來人一身黑衣,此時就站在距離祁景不顧三步開外的地方。
他看向祁景,手中的短刀輕輕一轉,其上則是透著極爲濃重的煞氣。
就在祁景以爲他會向自己出手的一瞬,卻看到那握著短刀之人猛地身形一轉,竟是跟那隻怪物一樣將目標鎖定在了元傾身上。
元傾此時正揮劍去砍石像,沒想到猛然間身後竟是多了兩道殺意襲來。
她突然轉身,長劍揮出的同時直接從怪物的身上掃過。
而另外一人則是因爲我躲閃的及時,並沒有受到波及。
元傾擰眉,她看不到身後的景象,卻能夠分辨出他們的氣息。
熟悉的氣息靠近,元傾嘴角的笑意則是越發濃了些。
“上次的教訓還不夠,現在又來找死?”
元傾開口,聲音落入黑暗之中卻是顯得越發冰冷。
握著短刀的手猛地收緊,“你真以爲這次還能夠有命走出去?上次的事情今天也該了結了。”
陸陌站在原地,此時手中握著那把黑色短刀,說話間,一臉怨毒的看向元傾。
他知道元傾此時根本看不到他的方向,不過他不介意開口讓她知道自己在哪。
無論如何,這次都要殺了那個丫頭,不然怎麼對得起他這些日子所受的罪!
元傾早在陸陌出現的瞬間就認出了他,即便是看不到樣子,卻掩蓋不了陸陌身上的陰煞之氣。
只是現在的陸陌,身上的氣息明顯要比之前重了許多。
也不知道哪個救了他的人對他做了什麼。
祁景在聽到陸陌聲音的瞬間也認出了他,就在陸陌將要對元傾出手的一瞬,祁景已經先一步擋在她面前。
“確實該了結一下了。

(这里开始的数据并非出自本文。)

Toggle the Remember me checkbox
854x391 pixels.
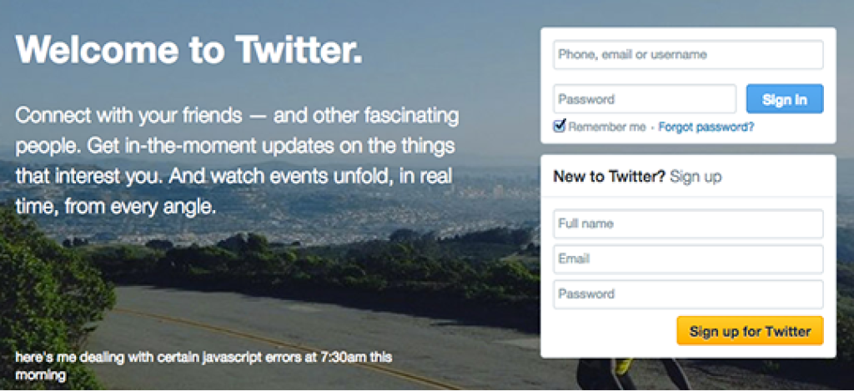560,127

”祁景的聲音冰冷,與作爲江衍時那種沉冷明顯有些不同。
他說著,手中不知何時已經多出了一道符咒。
元傾不曾見到過他真的出手,因此祁景此時動起手來,倒是沒有多少顧忌。
怪物見到陸陌出現倒也不覺得驚訝,剛纔的瞬間臉上隱約露出一絲喜色。
只是現在看到祁景直接對上陸陌,它臉上的表情頓時一沉。
它竟然忘記了你還有一個。
元傾知道祁景已經跟陸陌對上,當下淡定轉身,與此同時由著空間裡摸出一隻盒子來,將上面的符咒揭開,隨即朝著祁景丟了過去。
陸陌原身是刀,而祁景估計身上也沒有帶著防身的武器,元傾將之前得來的龍宴丟給他,正合適。

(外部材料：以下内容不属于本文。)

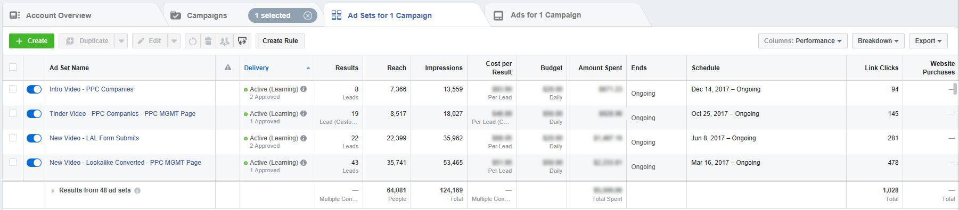
Task: Open New Video - Lookalike Converted ad set link
Action: 125,163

祁景驀地見到元傾丟了東西給自己,丟出符咒的同時下意識的伸手去接。
而當他看到盒子裡面放著的龍宴時,眼底則是閃過一抹異樣。
他記得這把刀當時是被姓韓的兄妹兩個得到的……
來不及多想,祁景伸出手將龍宴取出。
妖刀之上煞氣縈繞,墨色的刀身之上只帶著一抹寒氣入骨。
祁景將刀握在手上,用自身靈氣融入其中,正打算再用兩道符咒來加持時,卻發現剛纔還是冰冷一片的刀身此時竟是已經拿起些許暖意。
毫無疑問,這把傳世妖刀似乎認了他做主人。
祁景看向龍宴,無奈勾了勾嘴角。
另一邊。
元傾轉身丟出龍宴的同時,手中的長劍則是再次舉起,
怪物眼看著陸陌是個靠不住的,當即決定拼死一搏。
然而就在它朝著元傾撲過去的瞬間,就見到面前一道見光大盛,隱約更是伴隨著一聲低沉的劍鳴聲響起。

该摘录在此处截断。